The same dynamics are involved whether you’re starting a business or a band - anything to do with creativity or innovation gets buffered on Zoom. So you have to compensate.

“My role is teaching entrepreneurship,” Chris explains. “Typically that is where people have got a bright idea and need to collaborate with a team to work on it, and that now seems very difficult. Typically I would say do a hackathon or go to networking events, or join a society, but that’s all gone now and we have to build trust without meeting face-to-face. Maybe, today, this might be someone you have met but if this goes on for years that will slow new collaborative relationships down.

“We run the risk of losing something here. The culture of an organisation is founded in stories, rituals - even the layout of the building - and we don’t have an answer to that.”

The pull of interaction is sometimes greater than the risk it brings with it.

“We need this more than we realise and we’ll find a way to get it even if it means the risk profile going up - what’s happening now is an interesting experiment in what humans need and we’ll find different ways to create solutions.”

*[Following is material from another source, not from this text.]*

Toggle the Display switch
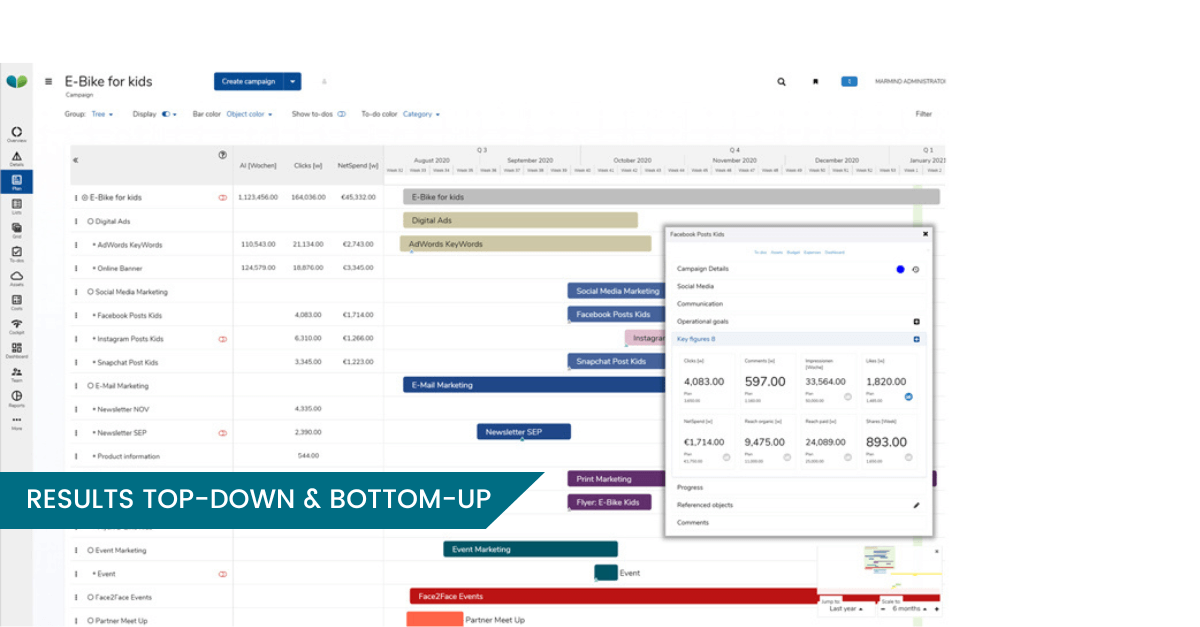Screen dimensions: 1200x627 [x=166, y=114]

Chris Coleridge, senior faculty in management practice at Cambridge Judge Business School
Chris Coleridge, senior faculty in management practice at Cambridge Judge Business School

The key negatives about virtual culture are that you can’t read people’s body language, you can’t gesticulate - and you can even be muted by the host, though this isn’t true of all virtual platforms. You risk losing autonomy over your ability to express yourself properly in public.

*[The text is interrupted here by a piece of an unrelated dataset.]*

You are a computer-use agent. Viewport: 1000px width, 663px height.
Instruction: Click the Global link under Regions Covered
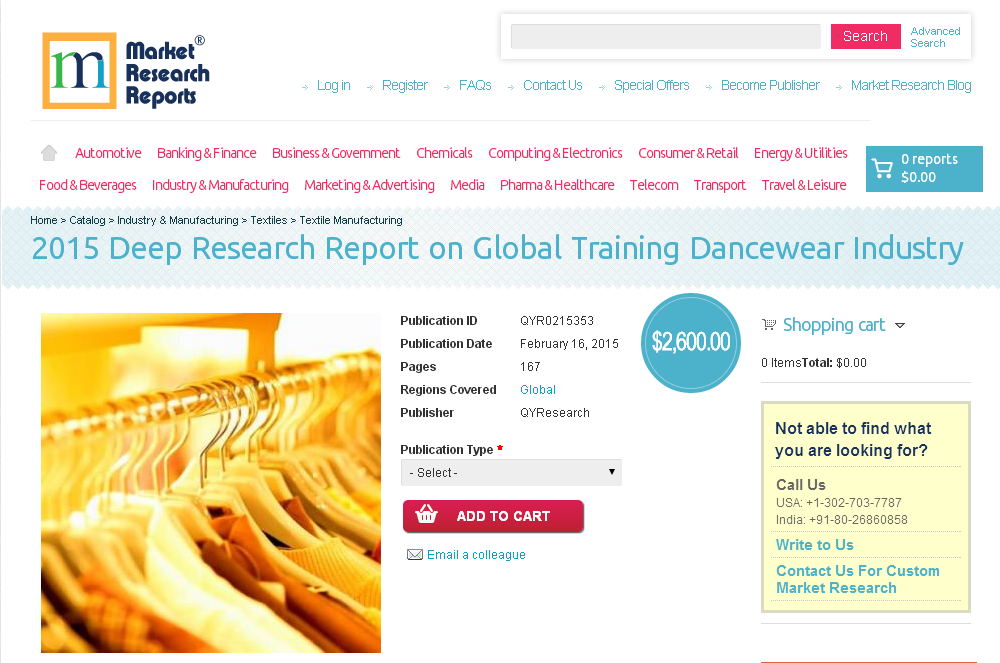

“Usually there’s lots of social cues from being in a room,” Chris says. “So we’re going to have to get to know someone we’ll have to get into the habit of talking much more freely, to discuss office politics, or human dynamics. We’ll need that if we want to continue this kind of collaboration. Most effective leaders pay attention both to the task and the emotional needs of the those involved. It’s group maintenance, and now that’s true not just for leaders but for everyone - to be building bonds as well as continue the focus of the work. That’s my suggestion, that people will figure out ways to evolve those partnerships.”

Meanwhile, Cambridge-based counsellor and regenerative psychotherapist Katy Bailey now holds sessions virtually.

“It’s really hard as a counsellor to pick up on the non-verbal cues which make up 93 per cent of communication,” says Katy. “Communication is made up of words, tonality and body language. Zoom gives us around 20 per cent of communication. It’s hard to maintain eye contact because their image is somewhere else on the screen. In addition, we are not used to seeing ourselves talk so a lot of clients can become quite self-conscious.

“We can choose to change the background in Zoom, but what does that say about openness and people not wishing to reveal their homes? Or people carefully choose their background and lighting, add intellectual books and trophies, all considered to say something about them.

Katy Bailey, Cambridge-based counsellor and regenerative psychotherapist
Katy Bailey, Cambridge-based counsellor and regenerative psychotherapist

“You can only see the top half of someone, you can’t see their hands, this is a huge visual clue. People don’t really gesture.

“So basically, we have conscious control over what we say, the background we choose, and how we choose to present ourselves - but our tone and body language are driven by the subconscious. It’s really easy to communicate incongruently, as in our words don’t match the signals our body language and tone are giving off, which can lead to the recipient feeling a bit confused. This can lead to lack of trust.

“However, some people are enjoying a slower pace of life, they recognise that they don’t need so much, they can make do. They are noticing the real things again, bird song is louder, nature is more vibrant. They spend more quality time with their children. They appreciate the difference between aloneness as opposed to loneliness.

“We will all come out of this with greater knowledge of self and how we fit into our world.”

But if Zoom isn’t doing a good enough job, that’s not to say it can’t be done.

“What I know is that Zoom has not ‘won’,” concludes Chris. “There’s plenty of other tools that are getting traction.